Twitter network analysis clusters data scientists and reveals most influential data scientists on Twitter. How does it compare to human ranking of data scientists on Quora?
Gilad Lotan from Social Flow recently presented a
tutorial at the Pydata NYC conference on his work using Python's Networkx library and the open source graphing tool, Gephi.
As part of his analysis he also used these tools to analyze social networks on Twitter
pythonistas and data scientists.
Here's the network chart for data scientists, defined as users who have one these phrases in their Twitter bios: "Data Science, Data Scientist, Machine Learning, Data Strateg*".
The biggest nodes include
According to Gilad,
- @hmason, Hilary Mason (purple cluster), bitly, (purple cluster)

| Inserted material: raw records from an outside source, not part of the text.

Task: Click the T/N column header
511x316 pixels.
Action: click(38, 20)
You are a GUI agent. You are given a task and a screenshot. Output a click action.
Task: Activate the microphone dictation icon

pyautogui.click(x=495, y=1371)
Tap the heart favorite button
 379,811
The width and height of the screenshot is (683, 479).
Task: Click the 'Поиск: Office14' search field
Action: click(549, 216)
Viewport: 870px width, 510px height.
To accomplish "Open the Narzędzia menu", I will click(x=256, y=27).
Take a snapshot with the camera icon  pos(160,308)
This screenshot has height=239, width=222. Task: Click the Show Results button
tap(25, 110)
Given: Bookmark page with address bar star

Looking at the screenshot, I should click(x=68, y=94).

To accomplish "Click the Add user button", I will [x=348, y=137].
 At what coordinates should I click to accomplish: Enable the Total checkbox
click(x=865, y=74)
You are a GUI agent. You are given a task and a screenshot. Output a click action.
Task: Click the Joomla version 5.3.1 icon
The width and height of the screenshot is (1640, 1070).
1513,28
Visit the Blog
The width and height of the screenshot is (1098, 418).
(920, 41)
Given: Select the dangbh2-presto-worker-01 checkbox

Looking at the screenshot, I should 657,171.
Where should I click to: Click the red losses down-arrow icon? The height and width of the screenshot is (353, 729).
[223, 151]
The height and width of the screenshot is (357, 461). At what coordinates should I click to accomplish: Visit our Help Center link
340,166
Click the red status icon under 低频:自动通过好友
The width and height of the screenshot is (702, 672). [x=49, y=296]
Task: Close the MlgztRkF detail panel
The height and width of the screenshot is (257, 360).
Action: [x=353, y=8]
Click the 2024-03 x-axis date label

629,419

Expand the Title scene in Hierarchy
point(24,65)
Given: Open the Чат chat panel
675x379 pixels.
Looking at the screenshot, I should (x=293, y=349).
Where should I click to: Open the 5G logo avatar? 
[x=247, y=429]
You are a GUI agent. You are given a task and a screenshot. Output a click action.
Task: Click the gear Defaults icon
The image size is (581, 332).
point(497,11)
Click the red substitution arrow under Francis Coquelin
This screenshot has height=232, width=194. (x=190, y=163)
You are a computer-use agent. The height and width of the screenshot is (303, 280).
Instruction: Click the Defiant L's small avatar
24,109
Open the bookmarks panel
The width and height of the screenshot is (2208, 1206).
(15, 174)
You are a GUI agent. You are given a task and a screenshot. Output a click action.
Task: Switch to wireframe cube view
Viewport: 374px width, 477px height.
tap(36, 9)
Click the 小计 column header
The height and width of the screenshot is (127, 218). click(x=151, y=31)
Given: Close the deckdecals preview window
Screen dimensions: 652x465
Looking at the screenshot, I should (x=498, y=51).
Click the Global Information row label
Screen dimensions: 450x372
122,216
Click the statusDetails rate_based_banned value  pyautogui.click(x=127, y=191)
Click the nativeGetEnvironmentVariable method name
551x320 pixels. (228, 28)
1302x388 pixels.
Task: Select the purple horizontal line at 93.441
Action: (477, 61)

- @johnmyleswhite, John Myles White, author of Author of Machine Learning for Hackers (purple cluster)
- @kaggle, Kaggle, (yellow cluster)
- @peteskomoroch, Pete Skomoroch, LinkedIn, (blue cluster)
- @DataJunkie, Ryan Rosario, Data Scientist/Research Engineer at Riot Games (blue cluster)
- @dpatil, DJ Patil, formerly LinkedIn, now Greylock (blue cluster)
- @bigdata, Ben Lorica, Chief Data Scientist at OReillyMedia (blue cluster)
- @ogrisel, Olivier Grisel, contributor to scikit-learn (yellow cluster)
- @kdnuggets, Gregory Piatetsky, KDnuggets (green cluster)
- @revodavid, David Smith, Revolution Analytics (green cluster)
Purple cluster seems to be a mix of east coast and academics,
the dark blue is the west coast data drinking crew. Yellow looks like west coast social network folks while green have been doing it for a while.
The orange cluster is harder to nail down. Perhaps more academic, applied math and less tech-scene?
I think that the above clustering is interesting, but not fully representative - for example
it does not include people like
Jeff Hammerbacher, @hackingdata who with DJ Patil coined the term "Data Scientist",
but his twitter bio does not include "Data Scientist".
For comparison, Ferenc Huszár, data scientist at PeerIndex, recently gave this interesting
answer on Quora:
Who are the most notable and influential data scientists?.
Here is his list of most influential data scientist, which shows a significant overlap between human ranking and Twitter ranking, but about half of the list below is missing from the Twitter map.
Notable and Influential Data Scientists in Industry, according to Quora
- Hilary Mason, bitly
- Dj Patil, linkedIn, then Greylock partners
- Jeff Hammerbacher, cloudera, previously Facebook Data Team, @hackingdata
- Peter Skomoroch, linkedin,
- Drew Conway,
- Olivier Grisel, contibutor to scikit-learn,
- Amy Heineike, Squid
- Gregory Piatetsky, KDnuggets
- Andreas Weigend, former chief scientist at Amazon, now Stanford
- Tim O'Reilly, not a data scientist, but very important influencer in the area
- Andrew Ng, Coursera and Stanford